Наступила напряжённая, но сочувствующая тишина. Наконец доктор Терстон продолжил. «Одним из прихожан был богатый местный землевладелец, человек значительно старше её, который нажил состояние в Бирмингеме и недавно удалился в своё глостерширское поместье. За несколько лет до этого он потерял свою жену, а после того, как он несколько раз повстречался с Мэри, он по-старомодному попросил у её отца разрешения сделать девушке предложение выйти за него замуж. Пастор согласился, но его жена высказала одно возражение, которое следовало разрешить прежде, чем это предложение Мэри будет сделано. Дело в том, что хотя этот человек, находящийся ближе к верхней границе среднего возраста, казался с любой точки зрения желательным мужем, у него имелся сын».

— О Боже! — прошептал лорд Плимсолл.

— Мэри никогда не видела этого сына до этого момента и, насколько я знаю, никогда не видела его потом.
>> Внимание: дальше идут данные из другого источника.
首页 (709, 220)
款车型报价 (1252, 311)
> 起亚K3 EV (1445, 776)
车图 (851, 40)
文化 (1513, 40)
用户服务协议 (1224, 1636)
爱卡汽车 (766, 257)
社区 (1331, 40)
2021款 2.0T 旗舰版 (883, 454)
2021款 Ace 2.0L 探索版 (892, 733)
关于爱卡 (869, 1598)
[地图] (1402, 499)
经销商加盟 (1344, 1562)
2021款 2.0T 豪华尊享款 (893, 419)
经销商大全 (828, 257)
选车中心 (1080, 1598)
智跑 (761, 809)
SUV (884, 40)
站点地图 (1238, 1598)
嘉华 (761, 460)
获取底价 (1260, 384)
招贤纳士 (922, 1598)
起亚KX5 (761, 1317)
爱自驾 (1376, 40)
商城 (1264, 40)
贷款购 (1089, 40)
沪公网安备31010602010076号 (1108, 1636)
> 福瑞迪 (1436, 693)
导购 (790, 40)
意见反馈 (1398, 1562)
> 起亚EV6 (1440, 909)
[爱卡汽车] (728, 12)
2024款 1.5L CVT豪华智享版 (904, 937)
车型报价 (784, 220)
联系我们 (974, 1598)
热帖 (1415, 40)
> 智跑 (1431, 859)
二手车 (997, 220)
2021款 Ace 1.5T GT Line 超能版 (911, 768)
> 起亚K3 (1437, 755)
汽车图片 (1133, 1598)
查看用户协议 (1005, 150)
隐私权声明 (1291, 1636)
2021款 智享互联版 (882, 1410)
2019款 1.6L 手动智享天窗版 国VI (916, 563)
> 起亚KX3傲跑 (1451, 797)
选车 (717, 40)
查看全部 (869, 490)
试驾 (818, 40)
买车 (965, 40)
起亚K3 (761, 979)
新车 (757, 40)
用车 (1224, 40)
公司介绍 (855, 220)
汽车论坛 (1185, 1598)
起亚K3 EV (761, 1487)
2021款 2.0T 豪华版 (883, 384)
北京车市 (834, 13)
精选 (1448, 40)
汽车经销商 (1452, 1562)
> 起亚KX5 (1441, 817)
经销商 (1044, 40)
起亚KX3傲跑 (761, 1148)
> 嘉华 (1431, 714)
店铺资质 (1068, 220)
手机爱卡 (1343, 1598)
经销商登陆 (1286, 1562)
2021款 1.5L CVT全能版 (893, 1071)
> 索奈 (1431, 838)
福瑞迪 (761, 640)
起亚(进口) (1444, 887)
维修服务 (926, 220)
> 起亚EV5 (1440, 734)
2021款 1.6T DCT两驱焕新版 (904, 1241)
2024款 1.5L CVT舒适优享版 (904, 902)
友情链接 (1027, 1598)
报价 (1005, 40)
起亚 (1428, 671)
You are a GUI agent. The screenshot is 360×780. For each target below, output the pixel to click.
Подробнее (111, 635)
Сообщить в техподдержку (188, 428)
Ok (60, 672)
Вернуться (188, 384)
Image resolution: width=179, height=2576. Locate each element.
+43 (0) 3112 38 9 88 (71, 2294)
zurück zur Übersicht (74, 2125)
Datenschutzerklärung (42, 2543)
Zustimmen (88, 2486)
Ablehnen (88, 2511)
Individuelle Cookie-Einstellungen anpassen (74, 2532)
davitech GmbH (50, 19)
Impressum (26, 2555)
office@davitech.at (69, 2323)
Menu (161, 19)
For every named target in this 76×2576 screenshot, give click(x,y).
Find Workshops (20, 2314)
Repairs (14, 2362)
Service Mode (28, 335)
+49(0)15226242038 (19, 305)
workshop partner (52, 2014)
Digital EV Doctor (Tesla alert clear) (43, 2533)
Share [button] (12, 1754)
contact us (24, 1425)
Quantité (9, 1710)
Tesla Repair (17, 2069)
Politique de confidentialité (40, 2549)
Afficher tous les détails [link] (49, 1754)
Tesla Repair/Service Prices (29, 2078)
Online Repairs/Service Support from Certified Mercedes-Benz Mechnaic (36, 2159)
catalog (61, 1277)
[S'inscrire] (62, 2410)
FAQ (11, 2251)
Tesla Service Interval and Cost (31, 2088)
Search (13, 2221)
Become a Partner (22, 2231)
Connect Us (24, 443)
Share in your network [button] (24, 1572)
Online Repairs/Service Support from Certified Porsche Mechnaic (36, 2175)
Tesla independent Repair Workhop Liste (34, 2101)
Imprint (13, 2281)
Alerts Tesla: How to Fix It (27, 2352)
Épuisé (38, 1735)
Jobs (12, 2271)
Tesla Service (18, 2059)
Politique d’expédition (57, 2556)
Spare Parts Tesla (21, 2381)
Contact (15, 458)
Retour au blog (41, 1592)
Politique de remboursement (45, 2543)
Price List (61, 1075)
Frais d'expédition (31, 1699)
Мальчик уже заработал себе дурную славу или, по крайней мере, так сказал её первый муж. Он не жил со своим отцом в Глостершире и подразумевалось, что он находился за границей, хотя, был ли он простым пареньком, посланным на учебное судно, или взрослым мужчиной в колониях, я не знаю. Однако само его существование сильно встревожило родителей Мэри, и, возможно, именно поэтому она о нём вообще услышала. Предположим, он вернётся и станет препятствием между Мэри и её мужем? Предположим, что он влюбится в Мэри? Следует понимать, что её родители были простыми людьми, идеи которых о таких вопросах были почерпнуты в значительной степени из сентиментальных романов тех дней.

Во всяком случае, проблема была поставлена и решена. Возможно, в наши дни вы почувствуете некоторую долю эгоизма и неосознанной жестокости в таких мерах, если я скажу, что, насколько я смог понять, между родителями Мэри и её мужем было решено, что сын не должен стоять на пути новой семьи. Я полагаю, ему назначили содержание, и Мэри однажды сказала мне, что последний раз, когда они о нём слышали, а это было довольно давно, он, как полагают, находился в Америке. Но даже тогда она не была уверена, что это не была Австралия.